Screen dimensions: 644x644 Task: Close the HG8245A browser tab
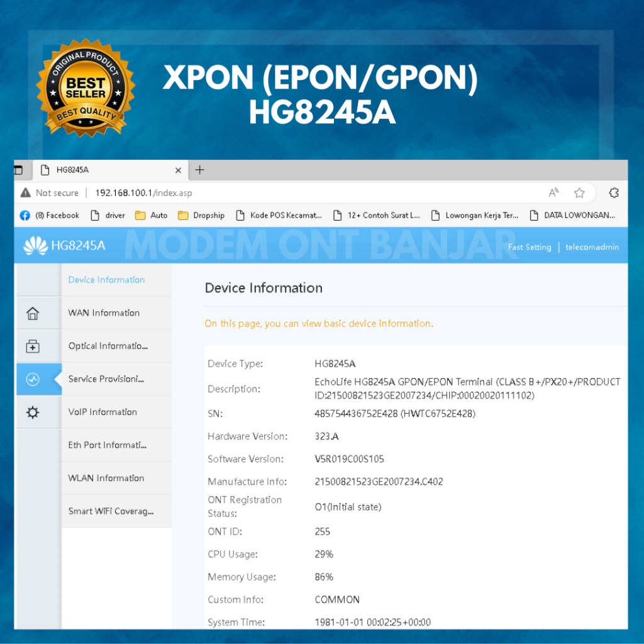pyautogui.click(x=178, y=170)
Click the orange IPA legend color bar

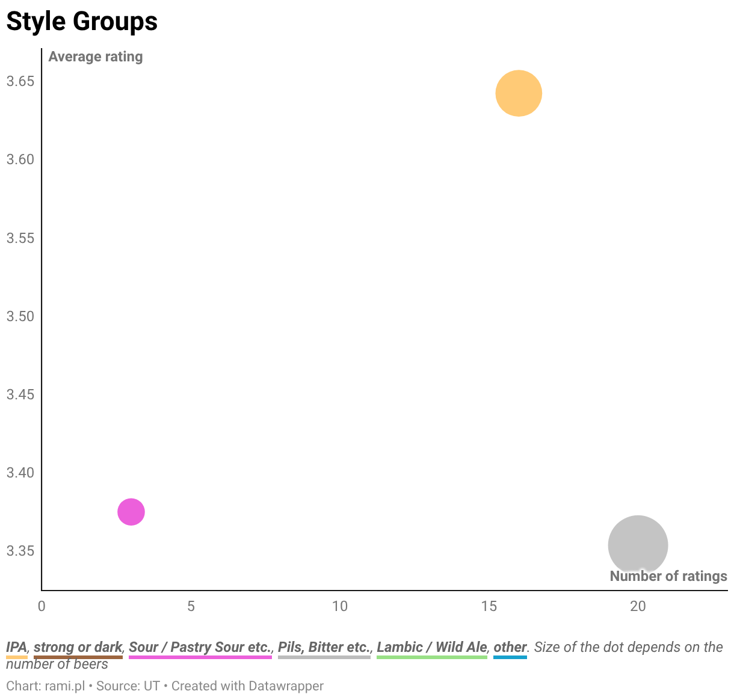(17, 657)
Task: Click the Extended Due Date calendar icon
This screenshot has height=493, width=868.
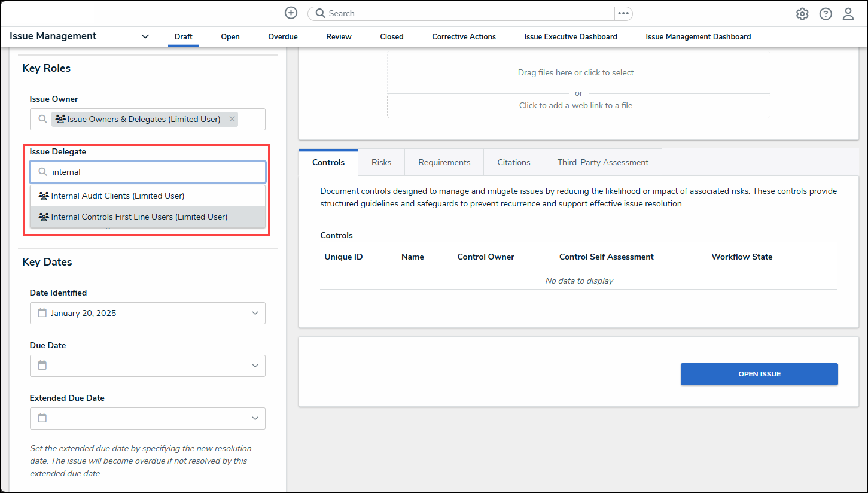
****
Task directions: The response should repeat every entry above exactly and include none of the pictures.

Solution for this task:
Screen dimensions: 644x644 Task: Close the HG8245A browser tab
pyautogui.click(x=178, y=170)
Click the orange IPA legend color bar

(17, 657)
Task: Click the Extended Due Date calendar icon
This screenshot has height=493, width=868.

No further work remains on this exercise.